Del piquete a la tragedia
Era de suponer que las tensiones que desatan habitualmente actos ilícitos como los cortes de caminos por organizaciones de piqueteros iban a provocar algún día un trágico saldo como el producido ayer en Avellaneda.
Por lo menos dos muertos, casi un centenar de heridos y 160 detenidos fue la consecuencia de las refriegas entre manifestantes y efectivos policiales de la provincia de Buenos Aires, al cabo de una jornada de protesta que tuvo su centro a la entrada del puente Pueyrredón, donde medio millar de piqueteros bloqueaban el paso vehicular.
Al ser desalojados del puente, los manifestantes se replegaron por la avenida Mitre y rompieron a pedradas y palazos las vidrieras de locales comerciales y los parabrisas de una veintena de automóviles, además de incendiar dos colectivos en la avenida Pavón.
Corresponde lamentar estos tristes episodios de violencia y, de manera especial, la irreparable pérdida de vidas humanas. Si bien la Justicia deberá investigar a fondo los sucesos, poniendo particular esmero en determinar si la policía bonaerense utilizó balas de plomo –algo que las autoridades de la fuerza de seguridad se han empeñado en negar– como las que habrían ocasionado la muerte de dos personas, caben también otras consideraciones sobre el origen de estos acontecimientos.
Nadie puede desconocer, ciertamente, las penurias socioeconómicas que afectan a la Argentina y especialmente a los sectores más desprotegidos de su población, que sufren las dramáticas consecuencias de una recesión galopante y de un índice de desempleo sin precedente en nuestra historia. Pueden o no compartirse muchas de las demandas de los grupos de manifestantes que recurren con llamativa asiduidad a cortar rutas o calles, pero nadie que defienda las instituciones de la República y la vigencia de las leyes podrá estar de acuerdo con su metodología.
El mecanismo de protesta de los piqueteros, lamentablemente extendido a lo largo y ancho del territorio nacional, viola preceptos constitucionales, tales como los que garantizan los derechos de trabajar y de transitar libremente por nuestro suelo, al margen de ocasionar severos perjuicios económicos al impedir el paso de distintos medios de transporte de pasajeros y de carga, que no pueden llegar a tiempo a sus destinos. Si a esto se añade que buena parte de quienes organizan los piquetes concurren armados, como mínimo con palos y otros objetos contundentes, no hace falta abundar en más precisiones para concebir a estas manifestaciones como auténticos hechos de violencia.
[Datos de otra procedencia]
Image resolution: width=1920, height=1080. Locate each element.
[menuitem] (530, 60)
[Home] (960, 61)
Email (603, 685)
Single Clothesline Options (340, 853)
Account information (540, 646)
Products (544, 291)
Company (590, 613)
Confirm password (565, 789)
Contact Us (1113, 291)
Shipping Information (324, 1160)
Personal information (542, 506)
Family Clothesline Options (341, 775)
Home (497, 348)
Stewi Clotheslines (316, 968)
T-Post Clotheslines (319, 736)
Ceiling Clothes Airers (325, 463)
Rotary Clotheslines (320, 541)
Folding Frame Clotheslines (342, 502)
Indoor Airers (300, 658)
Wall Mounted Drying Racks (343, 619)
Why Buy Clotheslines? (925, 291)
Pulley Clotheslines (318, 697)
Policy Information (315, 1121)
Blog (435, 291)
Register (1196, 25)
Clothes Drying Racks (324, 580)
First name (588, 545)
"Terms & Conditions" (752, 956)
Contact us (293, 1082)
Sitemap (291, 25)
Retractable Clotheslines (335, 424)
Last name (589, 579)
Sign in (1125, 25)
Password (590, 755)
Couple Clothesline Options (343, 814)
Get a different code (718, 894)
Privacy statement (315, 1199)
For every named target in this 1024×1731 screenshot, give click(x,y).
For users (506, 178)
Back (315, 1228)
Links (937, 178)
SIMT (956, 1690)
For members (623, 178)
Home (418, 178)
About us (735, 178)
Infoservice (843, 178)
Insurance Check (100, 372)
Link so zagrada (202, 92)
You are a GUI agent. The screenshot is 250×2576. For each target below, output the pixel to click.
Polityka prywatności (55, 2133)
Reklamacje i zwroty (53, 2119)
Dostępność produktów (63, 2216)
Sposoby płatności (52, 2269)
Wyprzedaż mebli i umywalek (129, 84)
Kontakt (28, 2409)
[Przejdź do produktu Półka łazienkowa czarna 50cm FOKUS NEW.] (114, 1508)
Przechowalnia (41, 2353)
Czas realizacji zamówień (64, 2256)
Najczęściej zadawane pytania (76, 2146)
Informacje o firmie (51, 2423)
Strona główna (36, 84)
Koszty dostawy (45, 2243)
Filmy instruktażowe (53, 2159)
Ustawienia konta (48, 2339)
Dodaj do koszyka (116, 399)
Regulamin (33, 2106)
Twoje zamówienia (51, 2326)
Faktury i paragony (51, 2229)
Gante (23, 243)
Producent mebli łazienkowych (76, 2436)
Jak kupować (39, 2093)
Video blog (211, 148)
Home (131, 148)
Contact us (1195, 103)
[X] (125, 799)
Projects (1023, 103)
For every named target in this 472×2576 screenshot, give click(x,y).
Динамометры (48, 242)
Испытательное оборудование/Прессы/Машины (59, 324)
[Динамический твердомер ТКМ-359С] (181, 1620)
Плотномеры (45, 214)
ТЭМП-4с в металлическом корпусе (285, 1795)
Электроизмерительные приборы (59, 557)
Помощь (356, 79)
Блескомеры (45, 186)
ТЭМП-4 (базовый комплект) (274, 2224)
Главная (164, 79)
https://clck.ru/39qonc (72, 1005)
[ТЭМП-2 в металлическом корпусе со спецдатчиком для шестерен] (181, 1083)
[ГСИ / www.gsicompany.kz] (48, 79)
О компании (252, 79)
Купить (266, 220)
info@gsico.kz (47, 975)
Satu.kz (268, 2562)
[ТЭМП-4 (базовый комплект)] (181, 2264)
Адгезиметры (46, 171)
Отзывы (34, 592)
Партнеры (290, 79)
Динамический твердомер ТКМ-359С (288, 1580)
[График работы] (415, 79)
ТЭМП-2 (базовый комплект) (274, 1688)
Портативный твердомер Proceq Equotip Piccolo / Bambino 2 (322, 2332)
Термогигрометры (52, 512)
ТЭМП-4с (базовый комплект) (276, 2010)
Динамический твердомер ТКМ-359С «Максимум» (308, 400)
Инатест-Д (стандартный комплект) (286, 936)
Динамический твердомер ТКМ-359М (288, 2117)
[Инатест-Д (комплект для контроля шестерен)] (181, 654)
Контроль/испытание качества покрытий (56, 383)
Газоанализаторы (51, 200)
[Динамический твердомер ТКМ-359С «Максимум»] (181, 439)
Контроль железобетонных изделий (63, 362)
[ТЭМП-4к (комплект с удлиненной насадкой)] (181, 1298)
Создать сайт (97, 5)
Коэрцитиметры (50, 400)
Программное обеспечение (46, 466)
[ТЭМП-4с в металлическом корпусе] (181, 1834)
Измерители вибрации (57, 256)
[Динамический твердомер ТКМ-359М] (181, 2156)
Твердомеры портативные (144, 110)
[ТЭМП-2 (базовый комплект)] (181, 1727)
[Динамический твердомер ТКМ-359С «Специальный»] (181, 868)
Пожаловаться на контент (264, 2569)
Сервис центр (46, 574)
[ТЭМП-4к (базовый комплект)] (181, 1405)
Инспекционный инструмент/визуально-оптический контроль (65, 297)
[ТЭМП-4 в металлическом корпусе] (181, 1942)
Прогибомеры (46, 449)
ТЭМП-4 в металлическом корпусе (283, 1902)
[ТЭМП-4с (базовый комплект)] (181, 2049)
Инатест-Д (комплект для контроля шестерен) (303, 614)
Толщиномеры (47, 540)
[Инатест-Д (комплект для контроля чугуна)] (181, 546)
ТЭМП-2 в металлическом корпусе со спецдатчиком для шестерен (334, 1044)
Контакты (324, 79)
Frente a estas situaciones, y a partir de esta violencia originaria, no caben dudas. El deber de las autoridades es garantizar el respeto a la ley, evitando provocaciones y atropellos de imprevisibles consecuencias.
No parece sensato hablar de represión indiscriminada cuando las imágenes de la televisión mostraron a los manifestantes de Avellaneda en una actitud francamente hostil, como si desde el comienzo estuvieran dispuestos a enfrentarse con las fuerzas del orden.
Es de esperar que desde distintos sectores de la sociedad y desde la Justicia no se insista en equivocados criterios –como los expuestos con motivo de los trágicos incidentes en la Plaza de Mayo, en diciembre último– por los cuales quienes actúan conforme con la ley terminan siendo castigados por cumplir con su deber, mientras que los generadores de los desórdenes no reciben sanción alguna.
Lo sucedido ayer no es más que el producto de acciones delictivas que han superado todos los límites a los que debe acotarse la legítima protesta, violando libertades básicas de toda la población. Es en buena medida responsabilidad de las autoridades, que han dejado llegar demasiado lejos a las organizaciones piqueteras. Cuando un corte de ruta, que es una flagrante violación de la Constitución, es seguido por una negociación con sus promotores y por concesiones ante sus reclamaciones, sólo cabe esperar que su metodología violenta se convierta en sistemática. Si unos y otros no comprenden esto, será imposible crear condiciones para la paz social y la convivencia y la escalada de violencia será cada vez más difícil de detener.